═════ Texte présenté
Les modèles physiques sur lesquels reposent les projections climatiques prévoient mieux les valeurs moyennes de pluie et de température que leurs extrêmes (Gommes et al. 2009). Il en découle, que les impacts prévus dans le futur représentent des moyennes de valeurs qui peuvent parfois fluctuer fortement d'une année à l'autre. Les projections de rendements diffèrent toutefois très peu entre les scénarios A2 et B2 jusqu’en 2030[1]. Au-delà de cette date, et jusqu'en 2100, des divergences énormes existent entre les scénarios en raison des incertitudes liées aux quantités de gaz à effet de serre qui seront réellement émises dans l’atmosphère, de la dynamique[2] du secteur agricole et de la capacité d’adaptation de l’agriculture marocaine.

Pour cette raison, les estimations d'impact sont fiables jusqu'en 2030 et vraisemblables au-delà. Cependant, l’amplitude des changements climatiques attendus à long terme est telle qu’un renversement de tendance est peu probable. Ces prévisions d'impact sur les productions agricoles sont largement tributaires des modèles climatiques développés par les climatologues et ne sont valables que pour les conditions actuelles de l'agriculture marocaine. En d'autres termes, des altérations des systèmes de production actuels tels que la gestion de l’eau, l'affectation des terres, l'amélioration variétale, les cultures existantes ou l'adaptation des agriculteurs aux changements climatiques‏ peuvent modifier les prévisions d'impact. Les incertitudes liées aux projections d'impacts sont principalement dues à notre difficulté à imaginer le monde de demain, aux imperfections des modèles climatiques, aux techniques de réduction d’échelle ainsi qu'aux erreurs statistiques inhérentes aux données statistiques qui ont servi de référence.

b. Impact du changement climatique sur la productivité des cultures

Le changement climatique va augmenter la probabilité des récoltes faibles ou nulles dans les zones de cultures pluviales, où l’irrigation n’est pas présente pour atténuer les conditions climatiques défavorables. Dans le cas des blés en culture pluviale, l'impact du changement climatique serait relativement faible jusqu'à l'horizon 2030, puis sévère au-delà (Gommes et al. 2009). En absence de progrès technologique, les résultats des projections climatiques sur le Maroc indiquent que les rendements du blé tendre et du blé dur en culture pluviale diminueraient, de 6% et 3% respectivement, par rapport au rendement actuel à l’horizon 2030, dans le cas du scénario A2 (Figure 11). À l’horizon 2050, la diminution serait plus sévère pour ces deux espèces, de l’ordre de 25%, et plus sévère encore à l’horizon 2080, de 55%. En présence du progrès technologique maintenu stable, les rendements des blés en culture pluviale continueront à croître, de l'ordre de 26% et 40% du rendement actuel jusqu'aux horizons 2030 et 2050, respectivement. À partir de 2050, le changement climatique serait tel que le rythme actuel du progrès technologique serait insuffisant pour maintenir une progression du rendement du blé dur.
══════════
═════ Lignes
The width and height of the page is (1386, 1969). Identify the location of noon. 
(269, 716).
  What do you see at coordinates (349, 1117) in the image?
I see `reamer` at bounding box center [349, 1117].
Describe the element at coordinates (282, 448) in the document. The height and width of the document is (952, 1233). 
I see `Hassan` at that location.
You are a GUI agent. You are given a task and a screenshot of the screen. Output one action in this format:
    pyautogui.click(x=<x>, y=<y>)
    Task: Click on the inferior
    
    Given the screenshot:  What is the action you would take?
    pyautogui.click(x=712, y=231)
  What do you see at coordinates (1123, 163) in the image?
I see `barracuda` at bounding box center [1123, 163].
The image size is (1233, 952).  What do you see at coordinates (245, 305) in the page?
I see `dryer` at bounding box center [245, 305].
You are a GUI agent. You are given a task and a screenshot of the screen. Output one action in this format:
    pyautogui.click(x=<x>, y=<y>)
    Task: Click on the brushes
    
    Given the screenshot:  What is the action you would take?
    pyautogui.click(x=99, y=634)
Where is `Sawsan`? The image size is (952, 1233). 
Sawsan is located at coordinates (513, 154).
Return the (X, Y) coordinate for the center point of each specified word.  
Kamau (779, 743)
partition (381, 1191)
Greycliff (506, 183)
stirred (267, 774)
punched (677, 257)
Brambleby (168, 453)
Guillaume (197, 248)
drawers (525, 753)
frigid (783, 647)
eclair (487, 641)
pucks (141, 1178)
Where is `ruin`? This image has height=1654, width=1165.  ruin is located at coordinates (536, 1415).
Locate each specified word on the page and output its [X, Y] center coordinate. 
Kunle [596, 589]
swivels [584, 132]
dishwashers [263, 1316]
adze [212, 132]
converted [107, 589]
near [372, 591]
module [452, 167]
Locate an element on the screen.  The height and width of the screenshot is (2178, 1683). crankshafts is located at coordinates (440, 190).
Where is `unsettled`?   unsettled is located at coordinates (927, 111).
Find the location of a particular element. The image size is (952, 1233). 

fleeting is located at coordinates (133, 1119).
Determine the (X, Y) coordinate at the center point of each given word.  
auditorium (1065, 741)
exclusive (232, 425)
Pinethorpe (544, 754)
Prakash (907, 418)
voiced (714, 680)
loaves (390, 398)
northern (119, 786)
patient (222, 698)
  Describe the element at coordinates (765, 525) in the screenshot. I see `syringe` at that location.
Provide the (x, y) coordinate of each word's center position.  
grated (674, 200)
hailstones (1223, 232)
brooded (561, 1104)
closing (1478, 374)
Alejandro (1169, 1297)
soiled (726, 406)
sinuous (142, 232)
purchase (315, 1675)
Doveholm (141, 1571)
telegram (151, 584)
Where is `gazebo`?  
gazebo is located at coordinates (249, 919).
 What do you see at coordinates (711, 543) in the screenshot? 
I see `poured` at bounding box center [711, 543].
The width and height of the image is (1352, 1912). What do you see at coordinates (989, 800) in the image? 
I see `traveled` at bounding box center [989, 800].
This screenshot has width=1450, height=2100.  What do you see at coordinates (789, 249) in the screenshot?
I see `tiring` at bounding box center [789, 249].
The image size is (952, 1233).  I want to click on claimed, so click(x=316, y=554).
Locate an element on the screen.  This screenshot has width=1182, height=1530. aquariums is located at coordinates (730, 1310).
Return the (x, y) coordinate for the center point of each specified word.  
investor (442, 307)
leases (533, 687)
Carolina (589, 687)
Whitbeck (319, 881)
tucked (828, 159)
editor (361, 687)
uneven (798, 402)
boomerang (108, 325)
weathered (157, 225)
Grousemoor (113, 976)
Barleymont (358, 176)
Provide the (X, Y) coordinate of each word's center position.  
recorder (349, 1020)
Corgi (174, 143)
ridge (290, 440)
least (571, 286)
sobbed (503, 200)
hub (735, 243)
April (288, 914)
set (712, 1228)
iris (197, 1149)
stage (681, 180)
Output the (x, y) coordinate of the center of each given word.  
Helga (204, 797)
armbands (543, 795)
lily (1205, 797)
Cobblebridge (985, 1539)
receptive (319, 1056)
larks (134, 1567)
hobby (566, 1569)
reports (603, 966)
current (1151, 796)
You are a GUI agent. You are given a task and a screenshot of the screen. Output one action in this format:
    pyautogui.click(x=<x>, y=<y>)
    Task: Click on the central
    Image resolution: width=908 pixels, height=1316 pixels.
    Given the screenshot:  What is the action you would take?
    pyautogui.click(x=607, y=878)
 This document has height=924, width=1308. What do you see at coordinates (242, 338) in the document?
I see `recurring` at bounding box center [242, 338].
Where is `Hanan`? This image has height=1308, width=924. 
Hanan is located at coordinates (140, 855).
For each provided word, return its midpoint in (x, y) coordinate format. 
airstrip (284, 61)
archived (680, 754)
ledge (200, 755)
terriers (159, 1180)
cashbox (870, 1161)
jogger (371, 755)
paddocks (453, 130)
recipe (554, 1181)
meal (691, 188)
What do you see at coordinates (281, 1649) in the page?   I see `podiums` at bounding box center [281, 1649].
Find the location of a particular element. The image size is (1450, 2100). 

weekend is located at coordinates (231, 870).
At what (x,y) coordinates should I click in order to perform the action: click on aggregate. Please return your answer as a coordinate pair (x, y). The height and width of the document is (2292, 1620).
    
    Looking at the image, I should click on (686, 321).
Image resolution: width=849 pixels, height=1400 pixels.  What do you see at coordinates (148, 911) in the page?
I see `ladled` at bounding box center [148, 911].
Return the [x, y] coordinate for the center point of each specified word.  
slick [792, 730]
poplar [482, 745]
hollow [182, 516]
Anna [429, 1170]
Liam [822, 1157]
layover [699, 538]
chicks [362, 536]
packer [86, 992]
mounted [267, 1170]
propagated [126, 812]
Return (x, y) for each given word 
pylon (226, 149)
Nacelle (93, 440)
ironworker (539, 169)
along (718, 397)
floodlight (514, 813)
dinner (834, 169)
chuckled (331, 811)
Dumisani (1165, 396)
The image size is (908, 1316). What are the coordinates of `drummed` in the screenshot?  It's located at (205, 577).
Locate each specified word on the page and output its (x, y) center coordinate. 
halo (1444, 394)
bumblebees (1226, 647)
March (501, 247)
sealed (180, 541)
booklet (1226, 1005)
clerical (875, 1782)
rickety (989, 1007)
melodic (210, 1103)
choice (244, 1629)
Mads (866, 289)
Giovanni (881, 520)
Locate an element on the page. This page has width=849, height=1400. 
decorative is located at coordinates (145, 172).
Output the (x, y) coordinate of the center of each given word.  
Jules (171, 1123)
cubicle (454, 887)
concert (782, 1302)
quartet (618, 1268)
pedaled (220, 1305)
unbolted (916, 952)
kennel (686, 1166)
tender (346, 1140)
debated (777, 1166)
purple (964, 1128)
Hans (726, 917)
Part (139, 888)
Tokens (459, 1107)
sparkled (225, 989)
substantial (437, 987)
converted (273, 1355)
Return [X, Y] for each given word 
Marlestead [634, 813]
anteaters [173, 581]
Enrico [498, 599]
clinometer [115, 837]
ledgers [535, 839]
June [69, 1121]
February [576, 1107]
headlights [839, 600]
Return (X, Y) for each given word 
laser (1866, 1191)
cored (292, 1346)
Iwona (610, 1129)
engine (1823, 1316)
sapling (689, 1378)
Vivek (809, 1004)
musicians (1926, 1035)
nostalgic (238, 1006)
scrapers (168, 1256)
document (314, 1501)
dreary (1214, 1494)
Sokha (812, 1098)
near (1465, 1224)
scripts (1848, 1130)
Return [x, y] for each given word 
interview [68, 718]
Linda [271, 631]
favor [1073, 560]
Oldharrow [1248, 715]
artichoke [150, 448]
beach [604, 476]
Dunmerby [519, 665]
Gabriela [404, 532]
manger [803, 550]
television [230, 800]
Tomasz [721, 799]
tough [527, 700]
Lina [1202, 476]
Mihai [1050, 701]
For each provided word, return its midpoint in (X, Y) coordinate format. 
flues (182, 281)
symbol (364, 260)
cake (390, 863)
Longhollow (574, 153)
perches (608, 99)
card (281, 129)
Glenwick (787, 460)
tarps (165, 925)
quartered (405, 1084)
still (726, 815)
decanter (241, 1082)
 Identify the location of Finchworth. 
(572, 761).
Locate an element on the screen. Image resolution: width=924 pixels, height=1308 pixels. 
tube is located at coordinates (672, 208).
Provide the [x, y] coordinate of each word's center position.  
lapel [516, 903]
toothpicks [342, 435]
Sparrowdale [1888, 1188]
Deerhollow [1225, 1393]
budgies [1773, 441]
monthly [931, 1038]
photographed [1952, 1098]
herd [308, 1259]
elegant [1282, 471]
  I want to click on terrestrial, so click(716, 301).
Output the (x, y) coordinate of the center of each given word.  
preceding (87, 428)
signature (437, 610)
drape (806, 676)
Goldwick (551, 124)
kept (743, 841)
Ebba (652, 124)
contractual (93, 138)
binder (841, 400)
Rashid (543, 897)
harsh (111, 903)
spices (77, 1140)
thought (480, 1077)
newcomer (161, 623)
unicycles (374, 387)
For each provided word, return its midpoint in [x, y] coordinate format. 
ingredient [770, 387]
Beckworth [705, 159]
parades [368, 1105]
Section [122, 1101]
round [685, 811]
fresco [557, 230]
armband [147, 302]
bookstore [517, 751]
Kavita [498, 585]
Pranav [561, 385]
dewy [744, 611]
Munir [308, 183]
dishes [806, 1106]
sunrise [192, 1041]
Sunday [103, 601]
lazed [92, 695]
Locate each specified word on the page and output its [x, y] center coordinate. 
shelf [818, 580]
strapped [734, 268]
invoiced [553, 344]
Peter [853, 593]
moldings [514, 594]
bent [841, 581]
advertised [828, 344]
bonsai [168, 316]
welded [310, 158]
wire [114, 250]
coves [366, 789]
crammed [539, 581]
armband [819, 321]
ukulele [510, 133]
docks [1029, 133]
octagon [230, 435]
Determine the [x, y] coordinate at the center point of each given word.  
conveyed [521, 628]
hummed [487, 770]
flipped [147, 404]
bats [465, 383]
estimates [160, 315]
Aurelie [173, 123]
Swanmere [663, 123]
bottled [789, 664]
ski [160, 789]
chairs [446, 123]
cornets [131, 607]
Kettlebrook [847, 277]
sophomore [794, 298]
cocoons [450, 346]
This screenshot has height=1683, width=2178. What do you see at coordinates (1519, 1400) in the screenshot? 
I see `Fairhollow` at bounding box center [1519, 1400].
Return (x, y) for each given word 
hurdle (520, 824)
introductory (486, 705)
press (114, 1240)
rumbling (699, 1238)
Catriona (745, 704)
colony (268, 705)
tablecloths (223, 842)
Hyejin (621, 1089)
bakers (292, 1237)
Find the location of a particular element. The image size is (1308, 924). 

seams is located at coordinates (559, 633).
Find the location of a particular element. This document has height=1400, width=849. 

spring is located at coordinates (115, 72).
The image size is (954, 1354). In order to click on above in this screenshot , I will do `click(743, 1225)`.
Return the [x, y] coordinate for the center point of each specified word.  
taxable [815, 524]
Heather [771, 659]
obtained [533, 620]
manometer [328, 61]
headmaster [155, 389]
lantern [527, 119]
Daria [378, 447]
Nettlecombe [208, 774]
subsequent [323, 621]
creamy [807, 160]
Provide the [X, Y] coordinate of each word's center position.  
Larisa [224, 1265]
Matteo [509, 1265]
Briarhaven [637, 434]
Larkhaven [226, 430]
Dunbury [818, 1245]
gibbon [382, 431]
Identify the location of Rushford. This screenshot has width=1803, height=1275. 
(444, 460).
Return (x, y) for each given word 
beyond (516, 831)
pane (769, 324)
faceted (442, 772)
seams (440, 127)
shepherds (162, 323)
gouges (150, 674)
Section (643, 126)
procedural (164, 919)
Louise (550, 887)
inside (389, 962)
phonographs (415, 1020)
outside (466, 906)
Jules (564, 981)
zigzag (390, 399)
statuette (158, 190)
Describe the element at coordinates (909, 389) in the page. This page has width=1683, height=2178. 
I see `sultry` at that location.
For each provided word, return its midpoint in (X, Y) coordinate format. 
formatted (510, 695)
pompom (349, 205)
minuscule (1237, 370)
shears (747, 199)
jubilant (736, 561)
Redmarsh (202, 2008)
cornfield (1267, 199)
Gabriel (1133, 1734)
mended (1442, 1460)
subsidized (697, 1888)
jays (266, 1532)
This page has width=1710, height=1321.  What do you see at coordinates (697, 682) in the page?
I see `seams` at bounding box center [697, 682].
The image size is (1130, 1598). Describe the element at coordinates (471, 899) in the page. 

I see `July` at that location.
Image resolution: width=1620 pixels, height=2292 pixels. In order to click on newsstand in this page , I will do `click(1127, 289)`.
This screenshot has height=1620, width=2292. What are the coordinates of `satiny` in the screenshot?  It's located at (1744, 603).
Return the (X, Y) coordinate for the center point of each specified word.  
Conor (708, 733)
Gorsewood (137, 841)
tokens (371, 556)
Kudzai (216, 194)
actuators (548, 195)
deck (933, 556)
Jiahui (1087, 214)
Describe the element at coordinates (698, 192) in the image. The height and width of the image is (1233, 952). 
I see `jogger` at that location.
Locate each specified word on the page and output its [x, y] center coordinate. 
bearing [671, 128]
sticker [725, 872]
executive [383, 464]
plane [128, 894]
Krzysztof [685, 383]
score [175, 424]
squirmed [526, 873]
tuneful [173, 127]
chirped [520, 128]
══════════
* Court exercice 1: Pour chaque affirmation, dites si elle concorde avec le texte sur le climat et l'agriculture marocaine, en répondant oui ou non et en citant les mots décisifs du texte : (a) les modèles physiques prévoient mieux les extrêmes de pluie et de température que leurs valeurs moyennes ; (b) les projections de rendements des scénarios A2 et B2 diffèrent fortement jusqu'en 2030 ; (c) sans progrès technologique et dans le scénario A2, le rendement du blé tendre pluvial diminuerait de 6 % à l'horizon 2030.
* Court exercice 2: Recopiez fidèlement un passage du texte sur le climat et l'agriculture marocaine : commencez aux mots qui contiennent « Les modèles physiques » et arrêtez-vous après « de l’agriculture marocaine. ».
Les lignes forment un matériau distinct du texte présenté.

* Corrigé 1:
(a) Non : « Les modèles physiques sur lesquels reposent les projections climatiques prévoient mieux les valeurs moyennes de pluie et de température que leurs extrêmes ».
(b) Non : « Les projections de rendements diffèrent toutefois très peu entre les scénarios A2 et B2 jusqu’en 2030 ».
(c) Oui : « les rendements du blé tendre et du blé dur en culture pluviale diminueraient, de 6% et 3% respectivement, par rapport au rendement actuel à l’horizon 2030, dans le cas du scénario A2 ».

* Corrigé 2:
Les modèles physiques sur lesquels reposent les projections climatiques prévoient mieux les valeurs moyennes de pluie et de température que leurs extrêmes (Gommes et al. 2009). Il en découle, que les impacts prévus dans le futur représentent des moyennes de valeurs qui peuvent parfois fluctuer fortement d'une année à l'autre. Les projections de rendements diffèrent toutefois très peu entre les scénarios A2 et B2 jusqu’en 2030[1]. Au-delà de cette date, et jusqu'en 2100, des divergences énormes existent entre les scénarios en raison des incertitudes liées aux quantités de gaz à effet de serre qui seront réellement émises dans l’atmosphère, de la dynamique[2] du secteur agricole et de la capacité d’adaptation de l’agriculture marocaine.